Personnaliser le cours en fonction de l’élève

Concrètement, comment cet outil peut aider les professeurs ? Par exemple, l’IA peut s’adapter à l’élève et épauler l’enseignant dans la conception des cours. « Les technologies qui leur permettent de personnaliser l’enseignement en fonction du profil de l’élève font partie des plus prometteurs », assure le rapport. Ça s’appelle l’apprentissage « adaptatif ». Le système peut modifier son fonctionnement, sélectionner des contenus et adapter un niveau de difficulté approprié à l’élève. « Avec cette approche individualisée ou différenciée, les connaissances, appétences et capacités de l’apprenant peuvent être mieux prises en compte », soulignent les sénateurs.

A l’aide de ces outils, l’enseignant peut viser « la zone proximale de développement ». C’est-à-dire le juste milieu entre un exercice trop facile, facteur de démotivation, et un exercice trop difficile, source de découragement. Le professeur peut également suivre les apprentissages en classe et à la maison plus facilement avec un tableau de bord qui récapitule les exercices effectués par l’élève. D’ailleurs, tous les lycéens devraient prochainement être confrontés à ces pratiques. MIA Seconde, un outil de remédiation en français et en mathématiques, développé par la start-up française Evidence B, devait être généralisé pour les élèves de seconde à la terminale à la rentrée 2024. Pour l’instant, il est seulement proposé à quelques milliers d’élèves.
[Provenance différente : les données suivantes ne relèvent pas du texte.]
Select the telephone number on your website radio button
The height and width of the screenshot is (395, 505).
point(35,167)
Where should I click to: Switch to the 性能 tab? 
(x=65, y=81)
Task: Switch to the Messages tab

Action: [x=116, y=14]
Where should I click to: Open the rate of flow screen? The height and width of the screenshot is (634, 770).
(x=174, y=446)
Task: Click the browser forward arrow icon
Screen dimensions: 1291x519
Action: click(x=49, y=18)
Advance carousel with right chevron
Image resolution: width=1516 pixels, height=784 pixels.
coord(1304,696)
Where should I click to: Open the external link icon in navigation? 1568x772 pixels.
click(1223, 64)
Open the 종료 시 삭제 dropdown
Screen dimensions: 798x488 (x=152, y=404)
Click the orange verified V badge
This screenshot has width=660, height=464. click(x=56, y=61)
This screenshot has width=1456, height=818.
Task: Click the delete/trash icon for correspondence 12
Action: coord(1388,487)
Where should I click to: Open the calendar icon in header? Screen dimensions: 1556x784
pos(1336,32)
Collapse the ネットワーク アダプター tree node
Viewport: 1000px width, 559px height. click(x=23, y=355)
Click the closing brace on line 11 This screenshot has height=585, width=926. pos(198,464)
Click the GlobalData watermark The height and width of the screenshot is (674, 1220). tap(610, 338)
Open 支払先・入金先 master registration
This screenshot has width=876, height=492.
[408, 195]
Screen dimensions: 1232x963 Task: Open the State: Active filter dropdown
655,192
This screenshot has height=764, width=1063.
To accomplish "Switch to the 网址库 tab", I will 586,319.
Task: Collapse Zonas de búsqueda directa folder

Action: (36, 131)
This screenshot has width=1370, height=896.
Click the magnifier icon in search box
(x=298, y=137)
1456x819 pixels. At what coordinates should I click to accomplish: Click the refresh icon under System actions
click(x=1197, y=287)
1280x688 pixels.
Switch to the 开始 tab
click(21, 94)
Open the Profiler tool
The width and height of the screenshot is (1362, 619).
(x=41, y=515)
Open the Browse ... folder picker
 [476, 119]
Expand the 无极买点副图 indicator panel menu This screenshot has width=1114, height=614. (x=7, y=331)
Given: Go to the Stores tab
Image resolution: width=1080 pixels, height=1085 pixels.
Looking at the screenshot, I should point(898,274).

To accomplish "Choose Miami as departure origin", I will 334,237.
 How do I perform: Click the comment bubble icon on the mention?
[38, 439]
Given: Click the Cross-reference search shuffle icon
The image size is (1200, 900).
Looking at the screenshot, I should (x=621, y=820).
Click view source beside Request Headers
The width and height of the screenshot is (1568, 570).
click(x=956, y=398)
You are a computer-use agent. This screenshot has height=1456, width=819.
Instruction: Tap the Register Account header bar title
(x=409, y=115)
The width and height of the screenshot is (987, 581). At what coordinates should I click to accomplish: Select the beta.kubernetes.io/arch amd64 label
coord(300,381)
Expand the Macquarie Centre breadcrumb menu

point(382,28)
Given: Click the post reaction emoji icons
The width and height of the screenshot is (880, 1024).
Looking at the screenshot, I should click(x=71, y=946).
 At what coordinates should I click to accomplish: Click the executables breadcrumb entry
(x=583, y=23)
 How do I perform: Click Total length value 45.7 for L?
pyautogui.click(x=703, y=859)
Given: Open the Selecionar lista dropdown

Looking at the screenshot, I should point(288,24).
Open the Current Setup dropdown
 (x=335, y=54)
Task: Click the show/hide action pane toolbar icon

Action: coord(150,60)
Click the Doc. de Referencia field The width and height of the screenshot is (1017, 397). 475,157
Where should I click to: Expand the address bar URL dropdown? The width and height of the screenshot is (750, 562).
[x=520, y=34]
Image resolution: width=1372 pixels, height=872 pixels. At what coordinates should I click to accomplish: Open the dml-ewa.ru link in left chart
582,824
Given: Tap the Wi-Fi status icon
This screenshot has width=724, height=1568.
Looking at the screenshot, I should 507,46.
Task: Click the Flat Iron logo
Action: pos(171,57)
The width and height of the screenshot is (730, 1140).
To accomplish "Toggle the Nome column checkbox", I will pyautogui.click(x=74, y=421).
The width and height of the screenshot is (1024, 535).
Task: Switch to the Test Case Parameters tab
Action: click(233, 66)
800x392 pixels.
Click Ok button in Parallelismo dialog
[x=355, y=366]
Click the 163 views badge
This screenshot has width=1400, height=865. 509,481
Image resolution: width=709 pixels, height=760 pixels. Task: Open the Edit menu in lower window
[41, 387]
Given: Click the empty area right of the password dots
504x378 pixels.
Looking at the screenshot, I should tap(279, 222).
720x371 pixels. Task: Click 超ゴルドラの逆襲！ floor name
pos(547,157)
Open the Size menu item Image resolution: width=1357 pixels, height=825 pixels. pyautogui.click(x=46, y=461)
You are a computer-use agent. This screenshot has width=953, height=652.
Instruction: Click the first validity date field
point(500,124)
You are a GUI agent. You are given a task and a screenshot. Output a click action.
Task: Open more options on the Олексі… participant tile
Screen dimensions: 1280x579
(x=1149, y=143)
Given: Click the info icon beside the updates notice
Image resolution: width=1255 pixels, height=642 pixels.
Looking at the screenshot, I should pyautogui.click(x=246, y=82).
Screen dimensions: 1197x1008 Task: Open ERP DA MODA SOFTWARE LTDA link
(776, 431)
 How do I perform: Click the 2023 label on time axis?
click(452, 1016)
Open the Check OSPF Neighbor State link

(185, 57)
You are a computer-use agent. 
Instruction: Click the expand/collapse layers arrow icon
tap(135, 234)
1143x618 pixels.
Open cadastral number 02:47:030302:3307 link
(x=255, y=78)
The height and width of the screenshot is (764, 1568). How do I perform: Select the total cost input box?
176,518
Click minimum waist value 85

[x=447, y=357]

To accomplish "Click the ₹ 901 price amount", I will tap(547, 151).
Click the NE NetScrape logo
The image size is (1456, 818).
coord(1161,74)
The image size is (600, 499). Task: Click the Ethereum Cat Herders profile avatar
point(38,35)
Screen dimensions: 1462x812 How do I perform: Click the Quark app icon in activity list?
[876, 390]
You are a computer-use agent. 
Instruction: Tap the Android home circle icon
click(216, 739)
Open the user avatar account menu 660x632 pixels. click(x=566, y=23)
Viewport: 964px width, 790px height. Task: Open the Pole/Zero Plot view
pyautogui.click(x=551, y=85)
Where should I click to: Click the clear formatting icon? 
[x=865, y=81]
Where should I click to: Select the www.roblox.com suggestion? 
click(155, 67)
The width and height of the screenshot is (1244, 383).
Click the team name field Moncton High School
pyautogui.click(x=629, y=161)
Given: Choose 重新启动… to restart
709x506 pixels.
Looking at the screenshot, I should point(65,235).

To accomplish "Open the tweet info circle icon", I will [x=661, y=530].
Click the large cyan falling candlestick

« Libérer du temps pour les enseignants »

Le recours aux technologies d’IA générative peut aussi servir à concevoir un programme d’enseignement. L’objectif de cet outil est d’enrichir les propositions interactives faites aux élèves en intégrant des combinaisons de textes, d’images de sons ou de vidéos. « Pour l’enseignant, il s’agit en quelque sorte d’augmenter sa pédagogie en l’enrichissant d’idées nouvelles, de contenus ou de choix d’illustrations, en étant assisté dans la scénarisation du cours », indique le rapport. Plusieurs outils existent, comme Nolej IA ou Redmenta.

En automatisant certaines activités, « l’IA pourrait permettre de libérer du temps pour les enseignants. Ces derniers pourraient se concentrer davantage sur la pédagogie et les élèves qui connaissent le plus de difficultés », expliquent les rapporteurs. Et de poursuivre : « Plus généralement, dans un contexte ou les tâches administratives se multiplient, cette technologie apporte de la souplesse dans les choix pédagogiques et permet aux enseignants de décider dans quel champ ils souhaitent le plus s’investir ».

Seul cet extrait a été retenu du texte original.